Command-line tools are fast – is Python faster? - necaris
http://necaris.dreamwidth.org/130439.html
======
dalke
"More than a third faster than the shell script approach"

That's not quite a fair comparison. It uses 'awk' as the shell script
baseline. The reference article points out that 'mawk' is faster than awk, and
took the run-time from 18 seconds to 12 seconds.

Also, the 'find' isn't needed here because of the directory flattening, and
because the list of filenames in 'data/ * .pgn' is so small.

Also, the original command-line code was too complicated. There's a much
easier and faster way to get the same answer. But to get there I have to point
out that the original code and the re-implementation contain a bug. They
assign "0-0" and "0--0" as a win for black, when it should be a draw.

Timing are on my laptop, a 2011 MacBook Pro, reporting only the real time, and
ensuring the data is in cache.

    
    
        $ time cat *.pgn > /dev/null
    
        real	0m1.523s
    

(If I purge the cache, this goes to 1m45.176s!)

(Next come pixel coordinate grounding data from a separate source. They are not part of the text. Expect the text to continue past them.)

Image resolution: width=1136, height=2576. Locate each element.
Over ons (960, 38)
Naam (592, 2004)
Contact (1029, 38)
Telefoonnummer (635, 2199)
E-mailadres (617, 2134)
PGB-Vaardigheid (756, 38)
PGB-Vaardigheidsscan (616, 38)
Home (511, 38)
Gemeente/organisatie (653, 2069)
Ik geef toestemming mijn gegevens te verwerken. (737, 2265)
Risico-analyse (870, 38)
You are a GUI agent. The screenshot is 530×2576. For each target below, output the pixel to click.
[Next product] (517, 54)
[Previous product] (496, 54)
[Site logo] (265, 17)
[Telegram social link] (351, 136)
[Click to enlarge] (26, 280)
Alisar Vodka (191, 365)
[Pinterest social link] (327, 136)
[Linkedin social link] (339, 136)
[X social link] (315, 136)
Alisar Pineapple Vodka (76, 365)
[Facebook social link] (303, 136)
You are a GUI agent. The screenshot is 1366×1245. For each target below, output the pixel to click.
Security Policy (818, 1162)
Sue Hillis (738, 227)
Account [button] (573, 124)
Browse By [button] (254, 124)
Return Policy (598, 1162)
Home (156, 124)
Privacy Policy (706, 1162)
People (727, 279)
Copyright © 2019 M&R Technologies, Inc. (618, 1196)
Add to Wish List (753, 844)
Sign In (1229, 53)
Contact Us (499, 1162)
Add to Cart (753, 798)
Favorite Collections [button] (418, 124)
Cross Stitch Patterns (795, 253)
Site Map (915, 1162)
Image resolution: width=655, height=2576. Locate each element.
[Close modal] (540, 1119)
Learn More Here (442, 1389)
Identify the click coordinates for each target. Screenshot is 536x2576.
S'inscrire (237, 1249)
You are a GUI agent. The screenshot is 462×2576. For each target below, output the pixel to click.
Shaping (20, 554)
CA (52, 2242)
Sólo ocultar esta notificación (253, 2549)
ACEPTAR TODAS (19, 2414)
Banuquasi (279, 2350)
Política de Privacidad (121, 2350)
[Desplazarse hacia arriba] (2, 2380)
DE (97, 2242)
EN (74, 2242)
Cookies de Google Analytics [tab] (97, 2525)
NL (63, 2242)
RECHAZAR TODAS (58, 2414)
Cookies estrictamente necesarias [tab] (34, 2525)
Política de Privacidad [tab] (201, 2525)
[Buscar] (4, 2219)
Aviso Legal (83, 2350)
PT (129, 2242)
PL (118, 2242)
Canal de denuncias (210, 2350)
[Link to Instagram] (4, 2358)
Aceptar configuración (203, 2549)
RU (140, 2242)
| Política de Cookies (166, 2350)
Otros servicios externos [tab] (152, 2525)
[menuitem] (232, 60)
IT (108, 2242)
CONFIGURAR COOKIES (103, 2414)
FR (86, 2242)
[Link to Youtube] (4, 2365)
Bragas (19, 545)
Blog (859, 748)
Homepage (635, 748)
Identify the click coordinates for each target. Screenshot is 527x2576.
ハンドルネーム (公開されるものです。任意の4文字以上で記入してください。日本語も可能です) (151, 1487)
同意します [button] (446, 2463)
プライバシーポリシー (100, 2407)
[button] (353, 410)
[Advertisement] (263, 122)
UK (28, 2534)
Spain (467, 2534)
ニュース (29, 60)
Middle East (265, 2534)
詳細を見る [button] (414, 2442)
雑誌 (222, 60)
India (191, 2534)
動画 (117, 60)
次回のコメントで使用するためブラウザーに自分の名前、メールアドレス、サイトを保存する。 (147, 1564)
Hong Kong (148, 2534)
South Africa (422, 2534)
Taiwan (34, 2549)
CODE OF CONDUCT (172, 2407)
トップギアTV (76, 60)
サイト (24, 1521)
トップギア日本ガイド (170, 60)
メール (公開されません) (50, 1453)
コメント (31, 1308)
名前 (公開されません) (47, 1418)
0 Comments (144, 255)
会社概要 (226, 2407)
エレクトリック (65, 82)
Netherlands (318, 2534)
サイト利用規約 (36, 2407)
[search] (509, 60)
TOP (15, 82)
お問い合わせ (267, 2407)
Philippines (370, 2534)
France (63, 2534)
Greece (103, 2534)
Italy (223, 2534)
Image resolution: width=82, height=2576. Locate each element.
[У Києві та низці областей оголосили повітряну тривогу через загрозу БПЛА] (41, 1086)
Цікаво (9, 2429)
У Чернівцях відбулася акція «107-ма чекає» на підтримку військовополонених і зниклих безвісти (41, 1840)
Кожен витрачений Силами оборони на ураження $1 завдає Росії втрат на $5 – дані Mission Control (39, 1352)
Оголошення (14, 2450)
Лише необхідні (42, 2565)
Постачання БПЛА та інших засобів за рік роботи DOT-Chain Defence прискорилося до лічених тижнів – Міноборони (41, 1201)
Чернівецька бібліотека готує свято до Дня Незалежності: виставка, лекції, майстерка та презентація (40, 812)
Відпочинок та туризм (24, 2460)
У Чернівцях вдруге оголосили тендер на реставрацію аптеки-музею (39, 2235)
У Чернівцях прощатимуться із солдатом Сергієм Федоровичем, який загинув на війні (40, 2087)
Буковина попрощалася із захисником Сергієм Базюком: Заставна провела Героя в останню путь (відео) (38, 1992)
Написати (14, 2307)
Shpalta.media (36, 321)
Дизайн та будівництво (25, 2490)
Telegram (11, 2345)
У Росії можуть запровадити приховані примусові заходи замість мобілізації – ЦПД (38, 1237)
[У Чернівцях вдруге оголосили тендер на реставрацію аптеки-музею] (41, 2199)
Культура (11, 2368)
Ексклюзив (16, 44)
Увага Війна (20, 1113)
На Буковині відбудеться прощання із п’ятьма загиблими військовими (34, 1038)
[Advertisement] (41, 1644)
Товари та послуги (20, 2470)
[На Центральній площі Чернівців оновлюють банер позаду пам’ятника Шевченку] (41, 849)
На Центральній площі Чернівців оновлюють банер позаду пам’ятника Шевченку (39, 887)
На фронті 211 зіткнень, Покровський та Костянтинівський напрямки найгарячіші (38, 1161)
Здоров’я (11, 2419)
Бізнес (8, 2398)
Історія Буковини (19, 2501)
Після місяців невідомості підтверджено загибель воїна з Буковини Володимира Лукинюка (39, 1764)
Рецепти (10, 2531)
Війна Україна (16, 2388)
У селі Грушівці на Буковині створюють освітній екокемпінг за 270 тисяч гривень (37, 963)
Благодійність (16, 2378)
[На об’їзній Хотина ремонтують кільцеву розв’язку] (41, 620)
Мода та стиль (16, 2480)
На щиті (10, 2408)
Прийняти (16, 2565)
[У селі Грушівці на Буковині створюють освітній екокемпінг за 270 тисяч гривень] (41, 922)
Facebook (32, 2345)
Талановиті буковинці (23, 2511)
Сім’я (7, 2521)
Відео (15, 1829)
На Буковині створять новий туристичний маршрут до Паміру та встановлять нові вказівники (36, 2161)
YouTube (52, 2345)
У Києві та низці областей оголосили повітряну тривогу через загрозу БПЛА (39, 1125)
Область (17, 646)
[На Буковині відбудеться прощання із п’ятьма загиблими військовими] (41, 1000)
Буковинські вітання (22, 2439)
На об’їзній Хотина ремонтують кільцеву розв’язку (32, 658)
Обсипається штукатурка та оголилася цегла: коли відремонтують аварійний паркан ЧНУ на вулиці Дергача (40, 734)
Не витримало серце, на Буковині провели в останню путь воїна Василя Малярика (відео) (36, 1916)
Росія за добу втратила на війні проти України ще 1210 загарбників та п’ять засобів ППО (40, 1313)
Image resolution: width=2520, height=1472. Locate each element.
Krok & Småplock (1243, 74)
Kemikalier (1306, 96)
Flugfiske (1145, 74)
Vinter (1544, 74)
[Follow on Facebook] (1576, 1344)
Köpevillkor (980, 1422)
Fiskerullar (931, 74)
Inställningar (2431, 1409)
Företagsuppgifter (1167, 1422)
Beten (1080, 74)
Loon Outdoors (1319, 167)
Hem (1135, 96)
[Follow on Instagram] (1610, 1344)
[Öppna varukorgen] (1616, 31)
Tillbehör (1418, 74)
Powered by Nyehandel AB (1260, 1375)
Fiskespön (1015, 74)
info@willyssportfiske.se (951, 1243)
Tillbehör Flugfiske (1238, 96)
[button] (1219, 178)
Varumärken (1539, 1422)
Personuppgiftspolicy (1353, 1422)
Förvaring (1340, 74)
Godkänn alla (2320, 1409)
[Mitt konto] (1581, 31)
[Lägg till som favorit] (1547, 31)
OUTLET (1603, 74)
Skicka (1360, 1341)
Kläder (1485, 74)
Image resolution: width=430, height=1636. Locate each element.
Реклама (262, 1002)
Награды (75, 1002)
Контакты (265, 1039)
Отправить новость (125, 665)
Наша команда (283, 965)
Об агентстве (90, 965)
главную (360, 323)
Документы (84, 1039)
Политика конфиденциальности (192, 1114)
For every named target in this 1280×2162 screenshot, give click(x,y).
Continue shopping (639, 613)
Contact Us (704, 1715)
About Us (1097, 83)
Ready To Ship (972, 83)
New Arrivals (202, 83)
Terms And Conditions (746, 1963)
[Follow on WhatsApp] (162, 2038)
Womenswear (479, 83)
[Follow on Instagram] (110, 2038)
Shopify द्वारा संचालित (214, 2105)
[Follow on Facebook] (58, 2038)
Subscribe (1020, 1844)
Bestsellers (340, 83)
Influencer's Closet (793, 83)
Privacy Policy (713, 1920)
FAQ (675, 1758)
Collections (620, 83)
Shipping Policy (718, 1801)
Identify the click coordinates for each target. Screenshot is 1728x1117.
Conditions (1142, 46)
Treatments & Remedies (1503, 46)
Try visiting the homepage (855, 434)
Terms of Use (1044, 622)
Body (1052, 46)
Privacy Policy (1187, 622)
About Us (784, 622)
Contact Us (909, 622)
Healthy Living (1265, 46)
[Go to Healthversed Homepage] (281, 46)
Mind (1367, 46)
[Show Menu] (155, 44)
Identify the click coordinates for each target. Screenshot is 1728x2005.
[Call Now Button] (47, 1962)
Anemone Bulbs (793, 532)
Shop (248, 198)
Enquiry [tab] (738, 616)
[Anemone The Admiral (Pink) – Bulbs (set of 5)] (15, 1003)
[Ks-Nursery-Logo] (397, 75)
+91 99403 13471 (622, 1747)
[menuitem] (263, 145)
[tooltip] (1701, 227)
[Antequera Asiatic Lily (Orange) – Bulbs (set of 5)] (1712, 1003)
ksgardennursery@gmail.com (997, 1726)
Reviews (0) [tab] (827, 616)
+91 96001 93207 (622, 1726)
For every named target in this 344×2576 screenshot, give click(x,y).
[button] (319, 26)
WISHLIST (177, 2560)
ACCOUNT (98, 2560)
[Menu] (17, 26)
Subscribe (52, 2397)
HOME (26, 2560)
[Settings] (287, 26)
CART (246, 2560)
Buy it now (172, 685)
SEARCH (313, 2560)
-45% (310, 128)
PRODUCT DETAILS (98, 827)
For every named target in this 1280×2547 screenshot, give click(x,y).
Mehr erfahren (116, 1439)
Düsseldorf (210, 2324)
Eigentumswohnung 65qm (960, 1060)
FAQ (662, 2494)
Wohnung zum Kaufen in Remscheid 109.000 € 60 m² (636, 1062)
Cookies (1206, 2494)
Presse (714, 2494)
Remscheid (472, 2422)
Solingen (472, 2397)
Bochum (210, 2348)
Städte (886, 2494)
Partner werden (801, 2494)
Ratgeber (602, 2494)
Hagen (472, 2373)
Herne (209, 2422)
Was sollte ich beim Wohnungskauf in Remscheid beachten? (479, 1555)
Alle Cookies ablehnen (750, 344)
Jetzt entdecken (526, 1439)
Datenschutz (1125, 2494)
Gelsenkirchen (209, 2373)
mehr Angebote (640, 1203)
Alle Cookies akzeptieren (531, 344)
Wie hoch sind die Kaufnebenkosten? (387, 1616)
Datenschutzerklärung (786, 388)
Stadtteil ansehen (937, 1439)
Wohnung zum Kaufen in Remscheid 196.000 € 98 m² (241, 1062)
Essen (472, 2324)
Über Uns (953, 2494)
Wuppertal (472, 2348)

Using the awk script from the reference code, without the find:

    
    
        $ time grep -h "Result" *.pgn | awk '{ split($0, a, "-"); \
           res = substr(a[1], length(a [1]), 1); if (res == 1) white++; \
           if (res == 0) black++; if (res == 2) draw++;} \
           END { print NR, white, black, draw }'
        9878269 3762840 2853647 3260769
    
        real	0m44.169s
    
    

replace awk with gawk:

    
    
        $ time grep -h "Result" *.pgn | gawk '{ split($0, a, "-"); \
           res = substr(a[1], length(a [1]), 1); if (res == 1) white++; \
           if (res == 0) black++; if (res == 2) draw++;} \
           END { print NR, white, black, draw }'
        9878269 3762840 2853647 3260769
    
        real	0m22.970s
    
    

Use a more efficient awk script, and assign '0-0' and '0--0' as wins for
black, to be bug compatible:

    
    
        $ time grep -h Result *.pgn  | awk '/0-[01]/||/0--0/ {black++} \
             /1-0/ {white++} /1.2-1.2/ {draw++} END {print NR, white, black, draw}'
        9878269 3762840 2853647 3260769
    
        real	0m11.539s
    

Switch to gawk:

    
    
        $ time grep -h Result *.pgn  | gawk '/0-[01]/||/0--0/ {black++} \
             /1-0/ {white++} /1.2-1.2/ {draw++} END {print NR, white, black, draw}'
        9878269 3762840 2853647 3260769
    
        real	0m8.065s
    

The result is significantly faster, still using the command-line.